Swimming is one of the safest workouts for pregnant women. It tones your body without putting any unnecessary stress on your joints. Since the water supports your growing weight, it keeps you comfortable. Also, swimming makes it a lot easier to get a regular cardiovascular workout without the risk of overheating.

5.       Stationary Cycling:


Stationary cycling is one of the best exercises for pregnant women. We don’t recommend actually bicycling for one simple reason – As your abdomen grows your centre of gravity shifts. With that, your risk of losing balance and falling increase drastically, and that can pose huge risks to you and your baby. This is why stationary cycling is a better option. However, as the belly grows, many woman start having acute backaches. If you feel any stress on your back, it is best to talk to your doctor about the safety of cycling before you start.

6.       Kegel exercises –


Strengthening your Kegel muscles is a great way to be prepared for giving birth. As your kegel muscles strengthen, you gain more control over them. Also, toning these muscles brings relief from two of the most common problems related to pregnancy – haemorrhoids and a weak bladder. These exercises are also good for you post pregnancy as they promote perineal healing and help to make your pelvic muscles strong again. Practice kegel exercises everyday through your pregnancy for stronger muscles. The good news is that you can do these exercises anytime, anywhere.

7.       Aerobics:


Aerobics is a great way to increase your heart rate, stay fit and keep your muscles toned. However it is recommended that you take an aerobics class especially designed for pregnant women. The reason is the same – when pregnant, your centre of gravity changes which makes it tough to keep your balance. Also, avoid any form of exercise that involves leaping or jumping or any sudden jerky movements.


Exercises not recommended for pregnant women:

We have talked about the best exercises for pregnant women. So now let us talk about which exercises are NOT at all safe for you when you’re pregnant.

Stretching exercise before and after workout will help loosen out muscles and increase your flexibility
Stretching exercise before and after workout will help loosen out muscles and increase your flexibility

1.       Skiing –

You would think that skiing should be fairly safe, especially since you will mostly be using your arms. But downhill skiing poses a huge risk for falling, considering that your sense of balance will be disrupted by your growing abdomen. Even water skiing is not recommended, as it poses risk for abdominal trauma.

2.       Horseback riding –

Riding involves too many jerks and jolts, and can hurt your baby and you. Not only is there a risk of falling, the stress it puts on your uterus is not worth taking a chance with.

3.       Stair climbing machine –

A stepper or stair climbing machine is also not recommended. There are high chances of you losing your balance and falling. Also, it puts undue stress on the uterus and back, especially in the 2nd and 3rd trimesters.

4.       Skipping –

Jumping rope will put a lot of stress on your uterus and your knees, and there is again a very high risk of losing balance and falling.

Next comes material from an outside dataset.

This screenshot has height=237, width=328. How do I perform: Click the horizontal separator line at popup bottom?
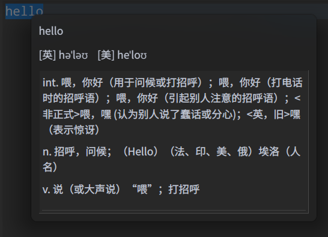tap(174, 210)
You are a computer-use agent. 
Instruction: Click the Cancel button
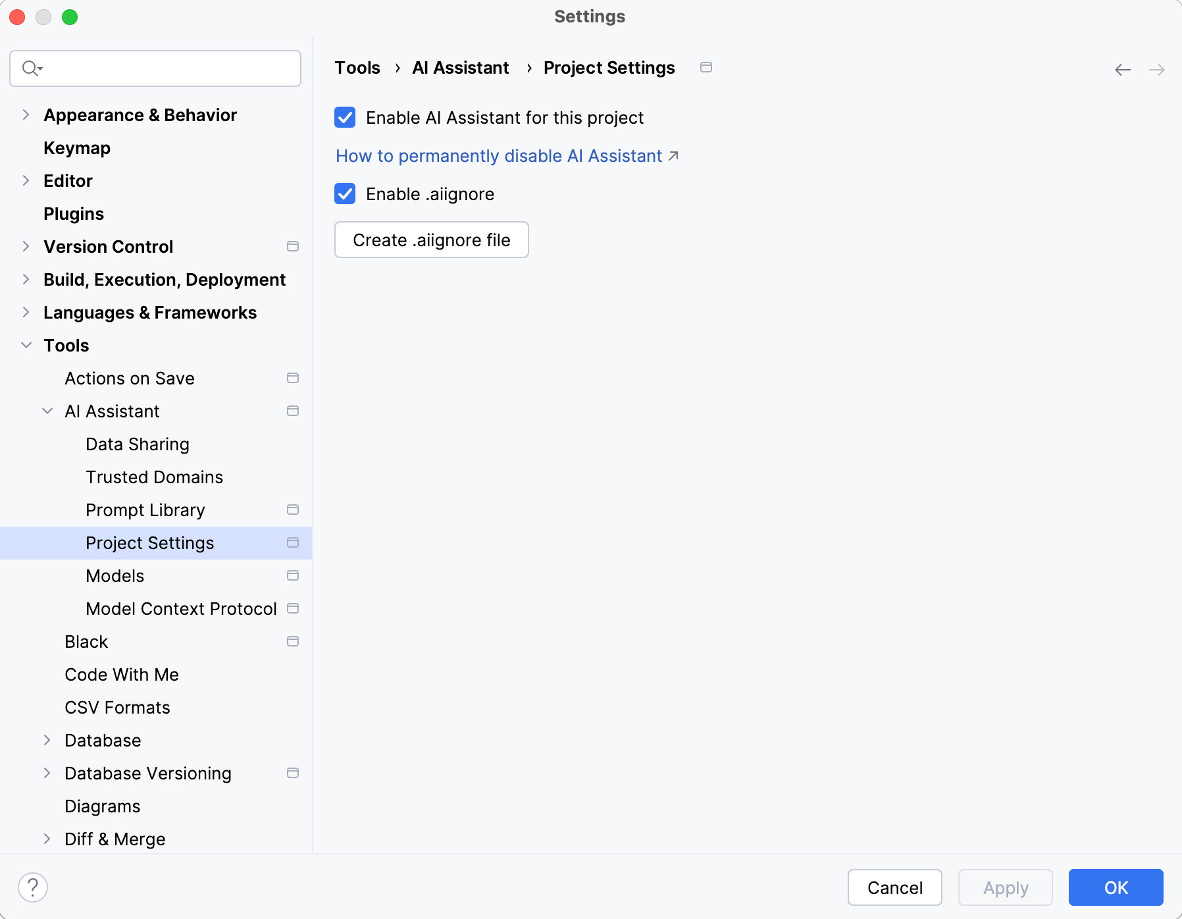pos(894,887)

Make sure you practice deep breathing before and after a workout to stabilize heartbeat and body temperature
Deep breathing exercises help to stabilize heartbeat and body temperature

Some helpful tips that can make all the difference:

Now that you know which exercises are safe for you and which ones aren’t, let us talk about a few other things that will play an important role in keeping you comfortable while you exercise.

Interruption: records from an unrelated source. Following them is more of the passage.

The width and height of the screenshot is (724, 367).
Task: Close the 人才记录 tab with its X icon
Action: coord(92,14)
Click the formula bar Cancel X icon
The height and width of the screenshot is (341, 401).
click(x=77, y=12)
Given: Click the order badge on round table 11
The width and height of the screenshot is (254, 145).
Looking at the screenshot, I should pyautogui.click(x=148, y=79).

  • Wear lose clothing as this will ensure your body doesn’t overheat and keep you comfortable.
  • A good Sports Bra is a must. As your pregnancy proceeds, your breast will enlarge and they will need good support while you exercise.
  • Buy new shoes that fit your swollen feet and invest in a pair that offers great shock absorption.
  • Make sure that you practice deep breathing exercises before and after your workout to keep your heart rate stable.

If you have any dizziness, shortness of breath, nausea or vaginal bleeding, stop exercising immediately and go for a checkup. Good luck with your pregnancy!